Dominican Republic bonds are popular among Wall Street investors. Major firms such as JP Morgan Chase & Co., Banco Bilbao Vizcaya Argenta and Banco Santander recommend these to their clients as a result of the country’s economic recovery compared to its peers.
The increasing interest by international investors coincides with a recent upgrade by the global credit rating agency, Standard and Poor’s. Standard and Poor’s upgraded the Dominican rating from BB- to BB in December 2022.
Hacienda Minister Jochi Vicente tweeted at the time that this was the first upgrade since 2015. He said the new rating improves the investment climate that translates into more foreign companies showing an interest in investing in the country and creating formal jobs here.

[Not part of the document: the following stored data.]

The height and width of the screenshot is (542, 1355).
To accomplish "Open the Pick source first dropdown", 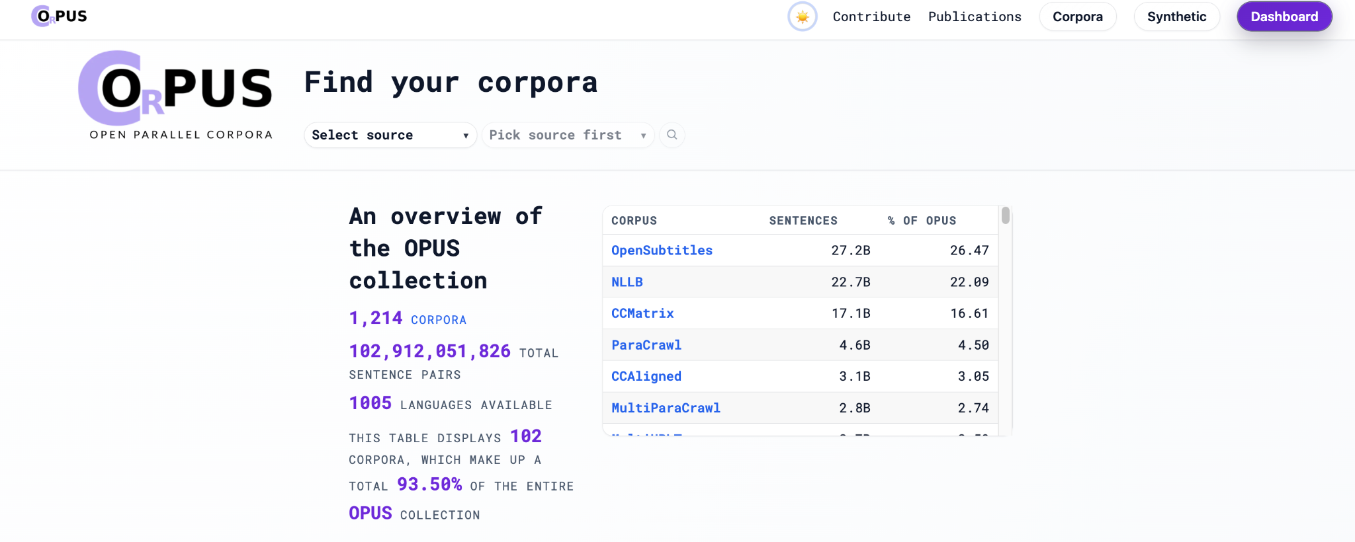I will click(x=567, y=135).
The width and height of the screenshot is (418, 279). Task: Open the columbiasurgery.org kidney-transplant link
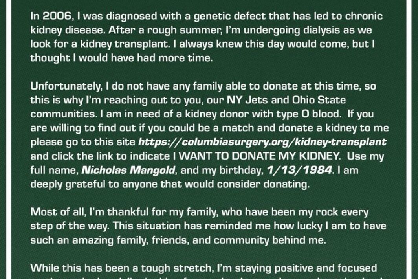coord(262,142)
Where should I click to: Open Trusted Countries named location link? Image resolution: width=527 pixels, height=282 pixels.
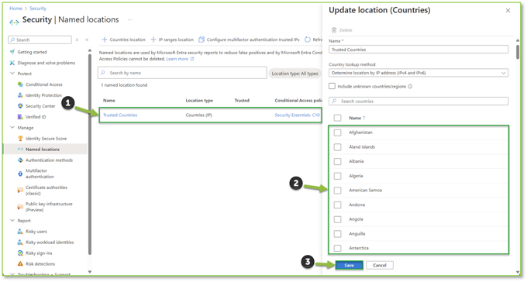point(120,115)
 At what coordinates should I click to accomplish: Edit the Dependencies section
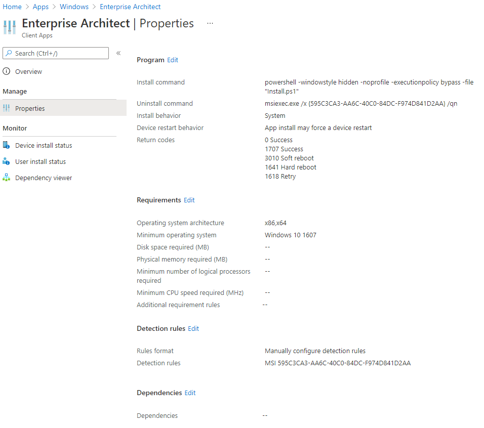click(190, 393)

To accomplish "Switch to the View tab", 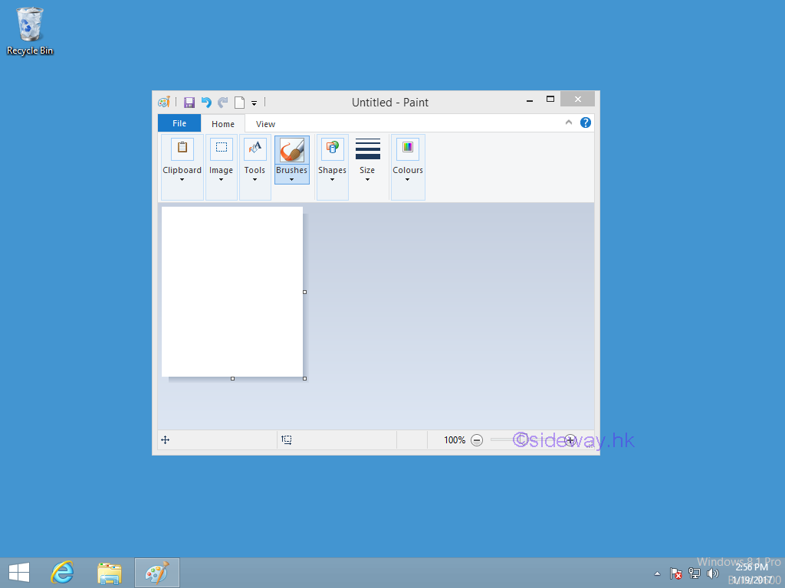I will click(265, 123).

He said this also reduces the interest rate for government bond placements and can stimulate a decline in interest rates on loans.
According to a Bloomberg report, Dominican sovereign debt instruments are becoming a favorite among Wall Street investors, as other Latin American debt instruments begin to fade.
“Credits like those of the Dominican Republic offer stability and resilience in the face of uncertainty in broader external markets,” said Siobhan Morden, managing director of fixed income strategy for Latin America at Santander, quoted by the agency, who recommends the country’s dollar-denominated sovereign bonds.
JP Morgan strategists reported that local currency debt offers a good opportunity to take advantage of the Dominican peso, which has strengthened 2% in the last month, the best performance among Latin American currencies behind Mexico.
“Investment should continue to be an important driver of growth, supported by relatively stable and business-friendly policies,” strategists Gisela Brant and Steven Palacio wrote in a note.